I’m working on building a custom environment for OpenAI Gym and I’m confused about how to properly handle random number generation. I noticed that the built-in environments use a specific pattern for seeding.
For example, in the cart pole environment, they have something like this:
position = self.random_generator.uniform(-0.1, 0.1, size=(4,))
In my custom environment, I need to generate random numbers too. Should I be using self.random_generator.uniform() instead of the regular np.random.uniform()? What if I need to use other random functions from scipy? For instance, if I want to use scipy.stats.norm.rvs(), how do I make sure it uses the same seeding?
Right now I’m just calling np.random.seed() directly but I’m not sure if this is the right approach. What’s the proper way to handle random number generation in custom gym environments to make sure everything is reproducible?
You’re right - never call np.random.seed() directly. That breaks reproducibility when you’ve got multiple environments running.
The CartPole pattern you found is spot on. Always use the seeded generator from gym.utils.seeding.np_random() instead of numpy’s global random state.
For scipy functions, pass the random state explicitly:
from scipy.stats import norm
# Wrong way
value = norm.rvs(loc=0, scale=1)
# Right way
value = norm.rvs(loc=0, scale=1, random_state=self.random_generator)
Most scipy.stats functions take a random_state parameter. For the ones that don’t, generate your random numbers with the seeded generator first, then transform them.

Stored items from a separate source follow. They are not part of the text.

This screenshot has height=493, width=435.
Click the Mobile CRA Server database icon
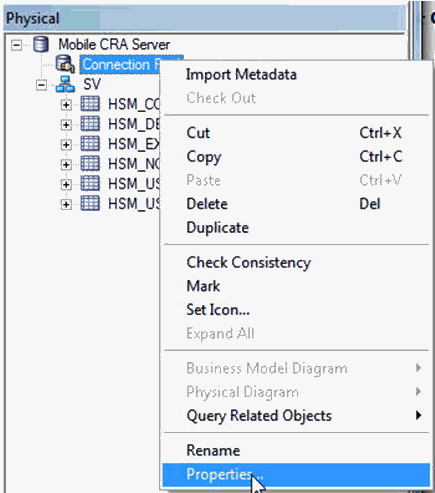coord(41,44)
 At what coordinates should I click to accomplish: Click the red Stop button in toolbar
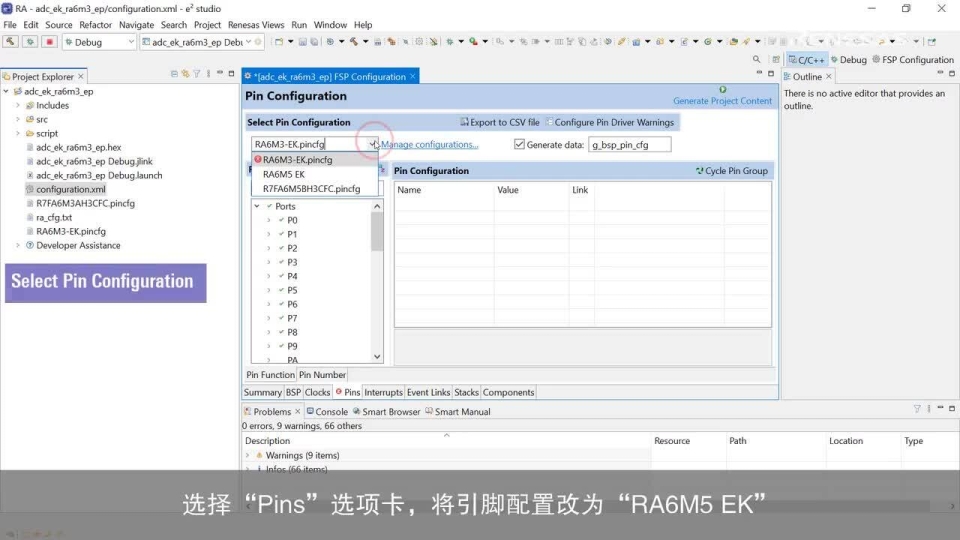tap(49, 42)
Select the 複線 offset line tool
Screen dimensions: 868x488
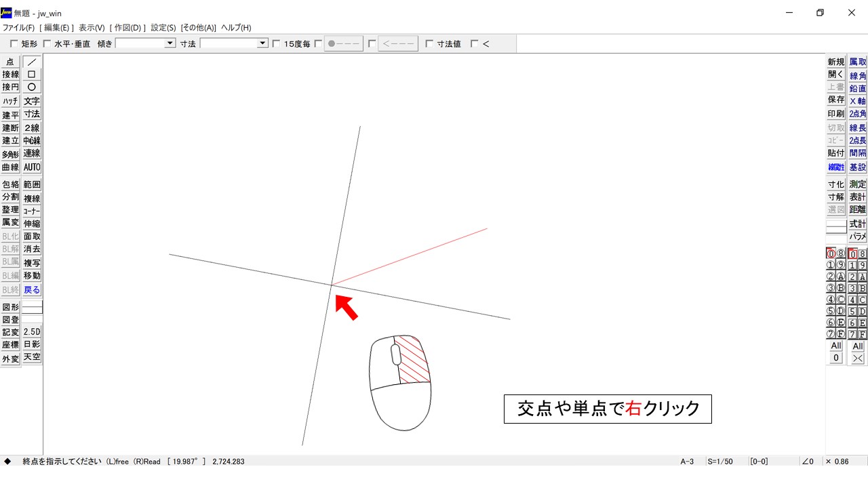pos(32,199)
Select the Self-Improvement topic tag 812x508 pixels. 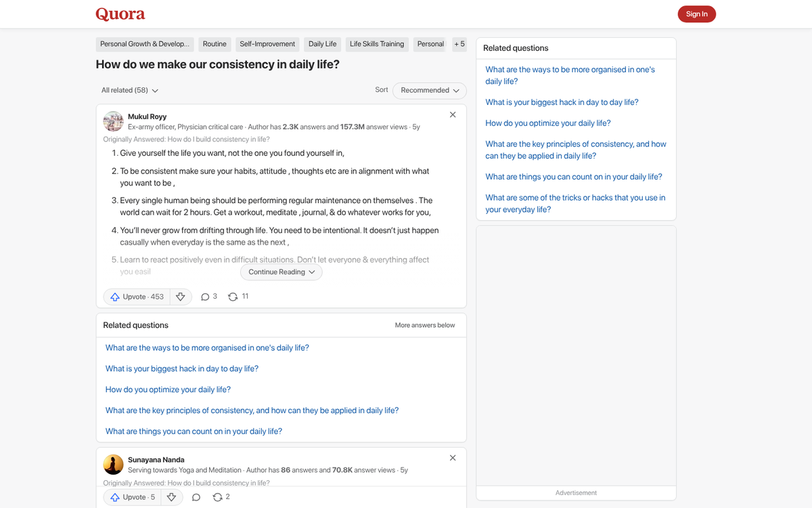[267, 44]
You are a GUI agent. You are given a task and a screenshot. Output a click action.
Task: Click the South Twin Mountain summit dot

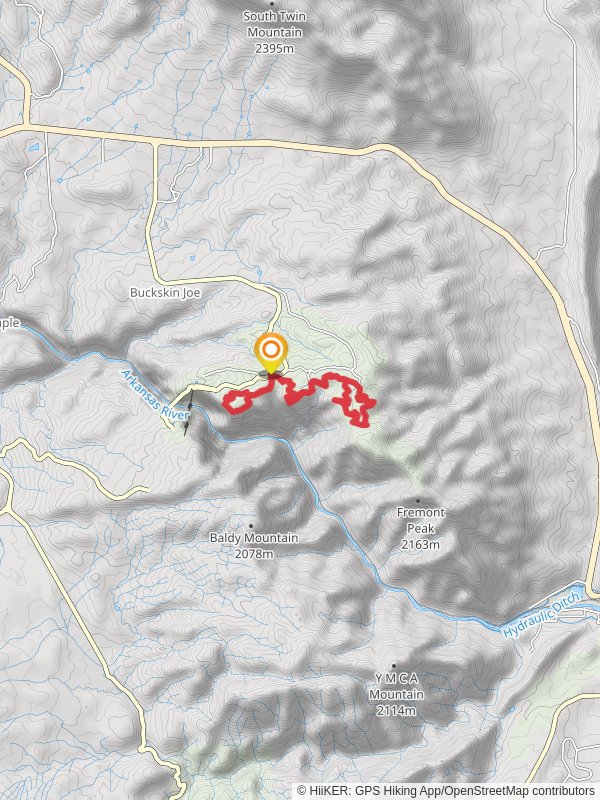pos(271,3)
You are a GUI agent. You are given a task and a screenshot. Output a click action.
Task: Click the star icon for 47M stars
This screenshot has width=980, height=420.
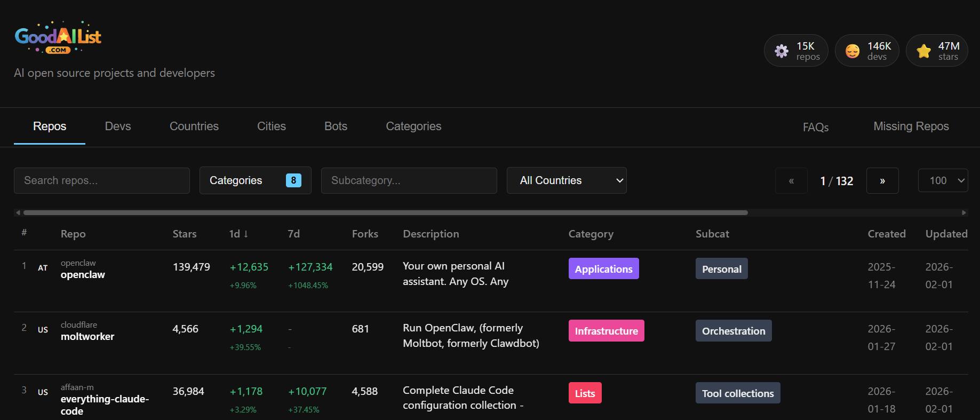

Here’s what’ll save you tons of time though. I’ve been using Latenode to auto-generate and test different gym environment configs. You can set up workflows that create multiple environment instances with different seeds, run them in parallel, and verify reproducibility across all your random number generation.
It handles environment setup, seeding verification, and testing automatically. No more manual testing of edge cases or wondering if your random state management actually works.
Yeah, that seeding approach is exactly what Gym expects. gym.utils.seeding.np_random() gives you a numpy RandomState that’s isolated from the global random state.
I hit this same issue a few years ago building RL environments. Each environment needs its own random generator - don’t share the global one.
Most scipy functions take a random_state parameter:
from scipy.stats import norm
value = norm.rvs(loc=0, scale=1, random_state=self.random_generator)
If a scipy function doesn’t support random_state, generate uniform randoms with your seeded generator first, then use inverse CDF.
One thing I learned the hard way - always test seeding by creating two identical environments with the same seed. Make sure they produce identical sequences. This saved me from debugging a multi-day training run with non-reproducible results.
This video covers the implementation details really well:
The CartPole pattern is standard across all Gym environments. Stick with it and you’ll avoid reproducibility headaches.
You’re absolutely right about that seeding pattern. I made the same mistake early on - used np.random.seed() directly in my custom environments and got weird issues when running multiple instances. They’d mess with each other’s random states.
The game changer was realizing gym.utils.seeding.np_random() gives you a completely isolated numpy RandomState object. Your environment gets deterministic behavior without screwing up other environments or the global numpy state.
For scipy functions, most take a random_state parameter where you can pass your self.random_generator directly. I’ve done this tons with scipy.stats distributions and it works great. Just always use your environment’s generator instead of letting scipy default to its own random state.
Debugging tip that saved me hours: create two environment instances with identical seeds and step through them together. They should spit out the exact same random values each step. This caught several spots where I accidentally used the global random state instead of my seeded generator.
Your confusion is totally normal - I spent weeks screwing this up in my first custom environment and couldn’t figure out why my experiments kept changing results. You HAVE to use gym.utils.seeding.np_random() for proper Gym integration. It returns a RandomState that’s separate from numpy’s global random state. When you call env.seed() from training code, it should only affect that specific environment. For scipy functions, the random_state parameter works well, but some functions don’t accept it. When that happens, I temporarily set numpy’s global seed using np.random.set_state(self.random_generator.get_state()) before calling the scipy function, then restore it after. It’s hacky but sometimes you need it. Here’s something other answers missed: make sure your seed() method actually stores the generator as an instance variable. I’ve seen people create the generator but forget self.random_generator =, which breaks everything downstream. Also, always return the seed as a list from your seed method - Gym expects that format.